Welchering: Die amerikanische Bundespolizei sagt, es gebe klare Hinweise, dass die Hackergruppe Guardians of Peace von der nordkoreanischen Führung beauftragt wurde. Die nordkoreanische Nachrichtenagentur KCNA hat dagegen heute Vormittag noch einmal die Meldung verbreitet, dass Beweise für die Unschuld Nordkoreas vorlägen. Nordkorea hat den USA inzwischen angeboten, gemeinsame Ermittlungen in Sachen Sony-Hack aufzunehmen.
Kloiber: Was weiß man eigentlich über die Hackergruppe "Guardians of Peace"?
Welchering: Diese Gruppe ist wohl hervorgegangen aus einer gemeinsamen Übung der nordkoreanischen Cybertruppe 121 und der 3. Technischen Abteilung der Volksbefreiungsarmee. Man spricht bei solchen Gruppen ja gern von einer Vorfeldorganisation. Aber hier handelt es sich nicht um angeworbene Hacker, sondern um ehemalige Mitarbeiter zumindest der nordkoreanischen Cybertruppen. Dass auch einige Ehemalige der 3. Technischen Abteilung der chinesischen Volksbefreiungsarmee mitmachen, erscheint wahrscheinlich, zumal ungefähr 1000 nordkoreanische Netzmilitärs in der chinesischen Grenzstadt Dandoong stationiert sind.

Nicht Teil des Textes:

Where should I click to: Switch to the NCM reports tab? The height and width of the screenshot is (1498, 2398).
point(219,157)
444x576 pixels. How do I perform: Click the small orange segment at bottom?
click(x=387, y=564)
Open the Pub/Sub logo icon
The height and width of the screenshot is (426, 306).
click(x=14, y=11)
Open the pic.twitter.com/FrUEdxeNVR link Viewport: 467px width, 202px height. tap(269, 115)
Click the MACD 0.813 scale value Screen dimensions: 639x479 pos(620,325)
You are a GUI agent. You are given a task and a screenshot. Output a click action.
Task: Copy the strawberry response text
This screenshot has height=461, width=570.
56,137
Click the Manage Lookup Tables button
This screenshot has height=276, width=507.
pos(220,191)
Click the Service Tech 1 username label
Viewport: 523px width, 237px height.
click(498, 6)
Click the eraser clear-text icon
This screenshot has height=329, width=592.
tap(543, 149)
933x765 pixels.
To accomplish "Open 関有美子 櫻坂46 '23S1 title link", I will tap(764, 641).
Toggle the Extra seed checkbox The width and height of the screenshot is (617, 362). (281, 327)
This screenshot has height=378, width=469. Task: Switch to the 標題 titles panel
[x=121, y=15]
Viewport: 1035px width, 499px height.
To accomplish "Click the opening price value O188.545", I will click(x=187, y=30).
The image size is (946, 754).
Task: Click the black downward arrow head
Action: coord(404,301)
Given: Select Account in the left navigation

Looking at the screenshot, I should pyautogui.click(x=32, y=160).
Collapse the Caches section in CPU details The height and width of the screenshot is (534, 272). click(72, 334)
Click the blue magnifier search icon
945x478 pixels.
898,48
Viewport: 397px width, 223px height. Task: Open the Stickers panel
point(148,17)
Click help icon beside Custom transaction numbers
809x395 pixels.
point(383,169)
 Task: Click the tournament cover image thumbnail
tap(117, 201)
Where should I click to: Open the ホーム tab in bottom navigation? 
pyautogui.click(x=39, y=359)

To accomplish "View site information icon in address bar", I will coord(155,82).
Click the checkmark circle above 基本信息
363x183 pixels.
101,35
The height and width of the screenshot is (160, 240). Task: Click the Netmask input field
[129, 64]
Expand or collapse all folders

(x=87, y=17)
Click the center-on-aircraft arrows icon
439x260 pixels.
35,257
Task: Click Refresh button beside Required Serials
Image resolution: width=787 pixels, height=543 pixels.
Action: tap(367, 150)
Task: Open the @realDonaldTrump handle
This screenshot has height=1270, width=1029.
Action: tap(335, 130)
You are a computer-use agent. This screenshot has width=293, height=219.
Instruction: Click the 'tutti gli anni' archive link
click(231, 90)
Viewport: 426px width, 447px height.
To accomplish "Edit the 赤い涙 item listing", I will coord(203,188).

Kloiber: Das FBI sieht ja Ähnlichkeiten mit früheren Angriffen der Cyberkriegseinheit 121 des nordkoreanischen Militärs. Welche Indizien weisen denn auf Nordkoreas Einheit 121 hin?
Welchering: Das FBI argumentiert, dass die Angriffsvektoren und der Code der gefundenen Schadsoftware auf Unit 121 Nordkoreas hindeuten. Die FBI-Forensiker haben den aktuellen Schadcode, der bei Sony gefunden wurde, mit sichergestellter Schadsoftware früherer Angriffe auf südkoreanische Unternehmen verglichen. Ich bezweifle das. Denn Einheit 121 ist in der nordkoreanischen Volksarmme für Überlastangriffe zuständig, DDos-Attacken. Damit haben die auch in der Vergangenheit oft südkoreanische Websites lahmgelegt. Ins Sony-Netzwerk sind die Guardians of Peace nach FBI-Angaben über eine Spear-Phishing-Attacke eingedrungen.
Das heißt, die haben Sony-Mitarbeitern eine Mail geschickt mit einem Link auf eine gefälschte Website, dort Zugangsdaten abgegriffen und sind dann ins Sony-Netzwerk hineinmarschiert. Diese Vorgehensweise spricht dafür, dass die Koordinierungsabteilung 350/35 gemeinsam mit Lab 110 diesen Sony-Hack geplant und vorbereitet hat. Inwieweit sie dann bei der konkreten Ausführung mit beteiligt waren oder die Ausführung als Auftrag an die Guardians of Peace gegeben haben, ist zur Zeit noch unklar. Von anderen Angriffen wissen wir, dass diese nordkoreanische Koordinierungsabteilung verschiedene Hackergruppen, Vorfeldorganisationen und ehemalige Mitarbeiter führt.
Kloiber: Wie sind denn eigentlich die nordkoreanischen Cybertruppen aufgebaut und wie gut sind die?
Welchering: Vier Cybereinheiten: Lab110, Unit 121, Abteilung 204 für psychologische Netzkriegsführung und die Koordinierungsabteilung 350/35. Lab 110 mit 500 Soldaten ist für Netzaufklärung zuständig und betreibt eine eigene Hackerhochschule in Pjöngjang. Den anderen drei Cyberkriegseinheiten übergeordnet und Befehlskopfstelle. Unit 121 mit 600 Soldaten plant und führt DDos-Attacken durch. Abteilung 204 fälscht Websites und setzt gefakte Nachrichten ab. Und die Koordinierungseinheit 350/35 ist die eigentliche Angriffstruppe, die ständig mit Nachwuchs aus der Hacker-Hochschule in Pjöngjang gespeist wird. Einheitsstärke gegenwärtig bis zu 1.700 Soldaten.